Ciekawym wątkiem, związanym z ustawą refundacyjną, jest odpowiedź na pytanie, kto podejmuje decyzję o wpisaniu danego leku na listę. W Polsce ta władza jest skupiona głównie w rękach szefa resortu zdrowia. Eksperci przekonują, że ta sytuacja niesie zarówno korzyści, jak i ryzyko.

– Nowelizacja zmierza w kierunku centralizacji władzy refundacyjnej w rękach ministra. W innych krajach te decyzje są oparte na rekomendacjach różnych organizacji, w Polsce pochodzi ona bezpośrednio z ministerstwa. W wielu przypadkach może to być korzystne np. w momencie, gdy te rekomendacje w sposób irracjonalny deprecjonują jakieś produkty. Trzeba jednak pamiętać, że większa władza przekłada się na większą odpowiedzialność – przekonuje dr Bogdan Falkiewicz.

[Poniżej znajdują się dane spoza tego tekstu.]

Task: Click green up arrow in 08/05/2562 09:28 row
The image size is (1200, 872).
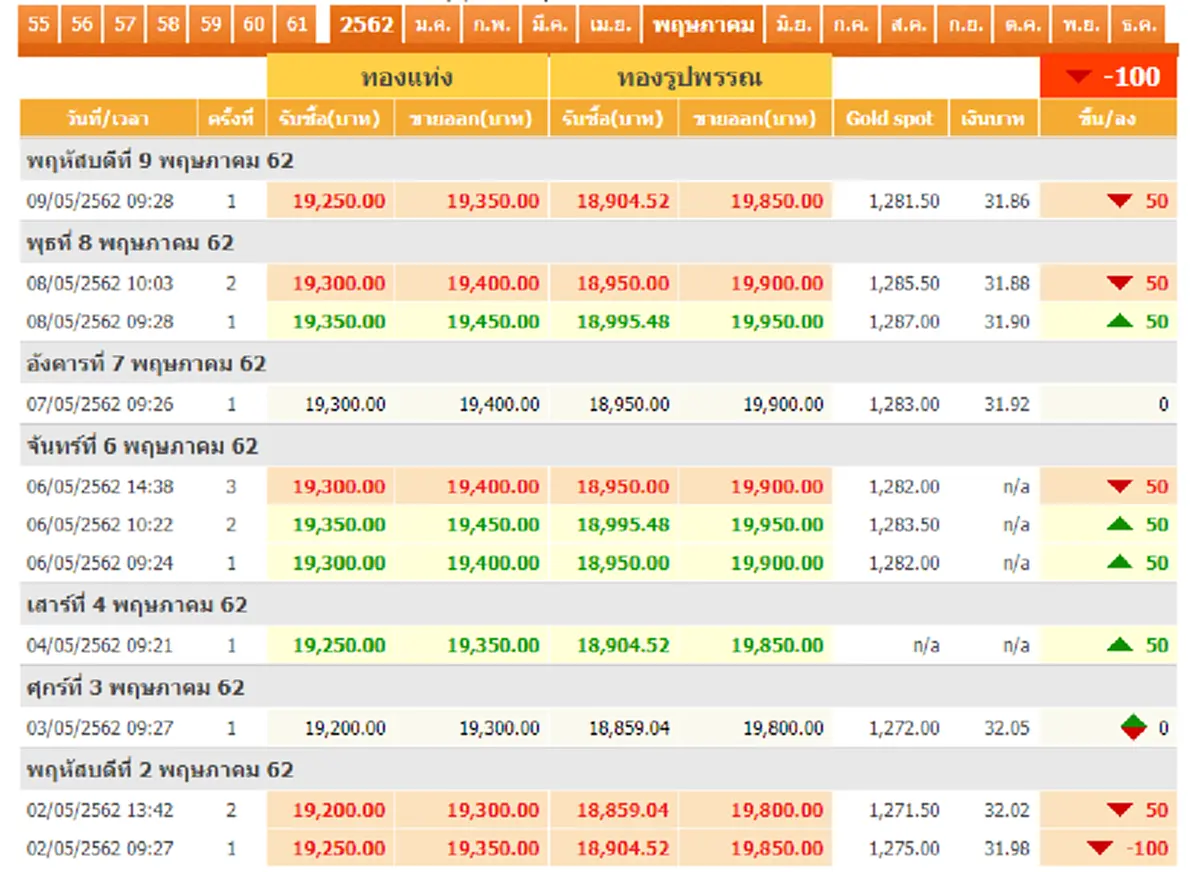Action: pos(1119,321)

Ustawa refundacyjna nieustannie ulega modyfikacjom. Ważne, by ministerstwo na bieżąco monitorowało rynek i wprowadzało odpowiednie poprawki, tak by zyskiwali na tym pacjenci.

– Zmiana ustawy udała się po raz pierwszy od 11 lat. Zdajemy sobie sprawę, że rynek żyje, i będziemy oceniali aktualne działanie ustawy. Oczywiście w kolejnej kadencji będzie musiała być nowelizowana na podstawie tych obserwacji. Na razie mogę zapewnić, że będziemy próbowali przemodelować zasady wystawiania recept przez lekarzy oraz dostępności informacji o farmakoterapii dla lekarza – mówi Maciej Miłkowski.

Polska liderem badań klinicznych

Mówiąc o innowacyjnych terapiach, należy wspomnieć o badaniach klinicznych, które są przecież kluczowe w procesie wprowadzania nowych substancji leczniczych na rynek. Okazuje się, że jakość badań klinicznych w Polsce stoi na bardzo wysokim poziomie, a duże firmy farmaceutyczne chętnie przeprowadzają tego typu testy w naszym kraju.

– Jesteśmy jednym z najważniejszych krajów w Europie w zakresie badań klinicznych. Oczywiście istnieją obszary, w których możemy wiele poprawić, ale ogólnie Polska jest traktowana jako jedno z głównych państw, z którego pochodzą pacjenci do badań klinicznych i w którym rekrutowane są ośrodki badawcze. Tego rodzaju badania otwierają możliwość leczenia pacjentów produktami, które jeszcze nie zostały zarejestrowane lub są dopiero wstępnie zarejestrowane. W pewnym sensie wspomaga to system ochrony zdrowia w Polsce – tłumaczy dr Bogdan Falkiewicz.

Jednym z wyzwań związanych z badaniami klinicznymi jest zwiększanie świadomości pacjentów. Konieczna jest współpraca pomiędzy różnymi organizacjami działającymi w sektorze służby zdrowia, tak aby pacjenci mieli dostęp do najnowszych danych.

– Kilka lat temu pacjenci, którzy wyczerpali dostępne metody terapeutyczne, traktowali badania kliniczne jak kolejną nadzieję. U niektórych przynosiły one rzeczywiście pozytywne efekty i wydłużały im życie. Przez lata staraliśmy się uzyskać większą dostępność informacji o takich badaniach. Jednak obecnie niektórzy pacjenci są bardziej ostrożni i nie chcą być „królikami doświadczalnymi”. Dlatego konieczne jest edukowanie pacjentów w tym obszarze – podkreśla Krystyna Wechmann.

Przedstawiciel Ministerstwa Zdrowia zwrócił uwagę na wkład instytucji publicznych w rozwój rynku badań klinicznych w ostatnich latach.

- Jakość badań klinicznych zdecydowanie się polepszyła i jest to również wielka zasługa Agencji Badań Medycznych, która zrobiła kilka projektów wspierających centra badań klinicznych w poszczególnych ośrodkach akademickich i klinicznych. Pokazujemy branży, że Polska inwestuje w ten rynek. Procedury są szybsze, umowy są w miarę uzgodnione - bo wcześniej dużo czasu i energii pochłaniała część administracyjna. Szybkość i jakość włączenia pacjentów jest kluczowa dla firm farmaceutycznych, bo często konkurujemy z badaniami prowadzonymi w innych krajach. Mamy systemy informatyczne w szpitalach, identyfikujące pacjentów, którzy mogą szybko rozpocząć daną terapię. To powoduje, że firmy chcą tu inwestować - podsumował Maciej Miłkowski.